Taiga ecoregion of Alaska, United States

The Alaska Peninsula montane taiga is a taiga and boreal forests ecoregion, located in Alaska, and defined by the World Wildlife Fund (WWF) categorization system.

==Setting==
This ecoregion is a mountainous area of ridges up to 1200m between peaks up to 2500m, located on the southern, Pacific Ocean side of the Alaska Peninsula from Cook Inlet west through the Kodiak Archipelago to Unimak Island at the beginning of the Aleutian Islands chain, while the area around Cook Inlet at the head of the peninsula is the neighboring Cook Inlet taiga ecoregion.

The area has a freezing climate of snow (up to 4000mm) and cold temperatures.

==Flora==
The mountainsides are covered with scrubby vegetation, the higher slopes by low scrub such as black crowberry (Empetrum nigrum) and other ericas (Vaccinium)s, the tiny Arctic willow (Salix arctica) and white mountain avens (Dryas octopetala) while the lower slopes have various evergreen trees among the shrubs and the low coastal plains have tall green alder (Alnus viridis sinuata) and evergreen trees with balsam poplars (Populus balsamifera) in the colder and icyer areas.

==Fauna==
This region is known for its large populations of bears that feed on the salmon in the McNeil River and other rivers of Alaska. Bears found here include the huge Kodiak bear subspecies of brown bear of Kodiak Island and other mammals include caribou (Rangifer tarandus), moose (Alces alces), Arctic ground squirrel (Spermophilus parryii) and Alaskan hare (Lepus othus). Birds of the area include migrating snow goose and other waterbirds, and breeding colonies of birds such as the tufted puffins, murres and northern fulmars of Unimak Island, Stepovak Bay and the Semidi Islands.

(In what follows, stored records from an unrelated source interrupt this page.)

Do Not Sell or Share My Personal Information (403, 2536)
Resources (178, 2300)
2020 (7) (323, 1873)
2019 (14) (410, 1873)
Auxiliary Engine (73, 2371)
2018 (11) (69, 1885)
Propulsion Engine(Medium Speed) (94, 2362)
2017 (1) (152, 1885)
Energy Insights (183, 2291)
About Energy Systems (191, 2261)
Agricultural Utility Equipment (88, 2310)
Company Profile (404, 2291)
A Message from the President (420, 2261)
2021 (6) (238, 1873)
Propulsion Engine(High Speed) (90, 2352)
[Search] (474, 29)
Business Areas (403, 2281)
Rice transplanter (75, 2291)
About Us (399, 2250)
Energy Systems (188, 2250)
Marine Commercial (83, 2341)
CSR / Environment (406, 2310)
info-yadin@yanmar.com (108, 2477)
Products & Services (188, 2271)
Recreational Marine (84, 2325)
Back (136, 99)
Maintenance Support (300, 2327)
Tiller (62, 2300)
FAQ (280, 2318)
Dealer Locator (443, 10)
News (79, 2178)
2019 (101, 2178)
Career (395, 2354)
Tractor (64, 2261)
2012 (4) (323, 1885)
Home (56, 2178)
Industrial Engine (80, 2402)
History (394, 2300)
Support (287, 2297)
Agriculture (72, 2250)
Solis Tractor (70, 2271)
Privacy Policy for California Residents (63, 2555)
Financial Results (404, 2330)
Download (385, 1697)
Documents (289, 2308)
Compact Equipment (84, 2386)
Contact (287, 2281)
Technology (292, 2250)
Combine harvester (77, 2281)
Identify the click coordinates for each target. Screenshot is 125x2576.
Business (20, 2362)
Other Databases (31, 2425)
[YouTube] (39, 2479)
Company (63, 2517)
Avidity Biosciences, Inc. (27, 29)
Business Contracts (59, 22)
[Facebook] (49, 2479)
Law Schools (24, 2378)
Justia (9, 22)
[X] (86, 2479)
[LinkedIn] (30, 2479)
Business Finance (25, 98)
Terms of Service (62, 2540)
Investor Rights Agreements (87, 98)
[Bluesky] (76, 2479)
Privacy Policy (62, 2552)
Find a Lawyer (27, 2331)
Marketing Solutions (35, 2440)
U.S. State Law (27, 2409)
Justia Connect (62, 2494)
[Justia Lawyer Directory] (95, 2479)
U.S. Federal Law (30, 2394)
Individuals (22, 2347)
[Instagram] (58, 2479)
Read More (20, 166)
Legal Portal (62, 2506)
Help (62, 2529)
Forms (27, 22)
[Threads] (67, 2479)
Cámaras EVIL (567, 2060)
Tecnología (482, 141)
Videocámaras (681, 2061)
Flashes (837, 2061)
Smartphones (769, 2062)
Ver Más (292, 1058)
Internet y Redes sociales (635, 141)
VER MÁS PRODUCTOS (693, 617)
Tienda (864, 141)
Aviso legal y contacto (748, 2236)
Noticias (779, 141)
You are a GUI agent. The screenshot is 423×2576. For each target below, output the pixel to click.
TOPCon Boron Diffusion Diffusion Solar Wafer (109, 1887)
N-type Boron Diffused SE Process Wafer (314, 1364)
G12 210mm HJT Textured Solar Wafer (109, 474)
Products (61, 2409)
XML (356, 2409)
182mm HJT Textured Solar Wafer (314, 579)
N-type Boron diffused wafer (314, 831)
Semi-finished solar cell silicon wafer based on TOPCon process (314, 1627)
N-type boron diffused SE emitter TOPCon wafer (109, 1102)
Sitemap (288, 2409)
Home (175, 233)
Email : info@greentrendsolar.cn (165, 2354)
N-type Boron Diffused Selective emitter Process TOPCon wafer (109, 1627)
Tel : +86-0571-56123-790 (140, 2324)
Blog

==Threats and preservation==
The natural habitat of these mountains is in pristine condition with fishing the main activity of the people. Hunting and fishing do reduce wildlife populations. Protected areas include; Katmai National Park, home to large numbers of bears, Alaska Peninsula National Wildlife Refuge, the small Izembek National Wildlife Refuge, Kodiak National Wildlife Refuge, Aniakchak National Monument and Preserve, Becharof National Wildlife Refuge and the entire length of the McNeil River.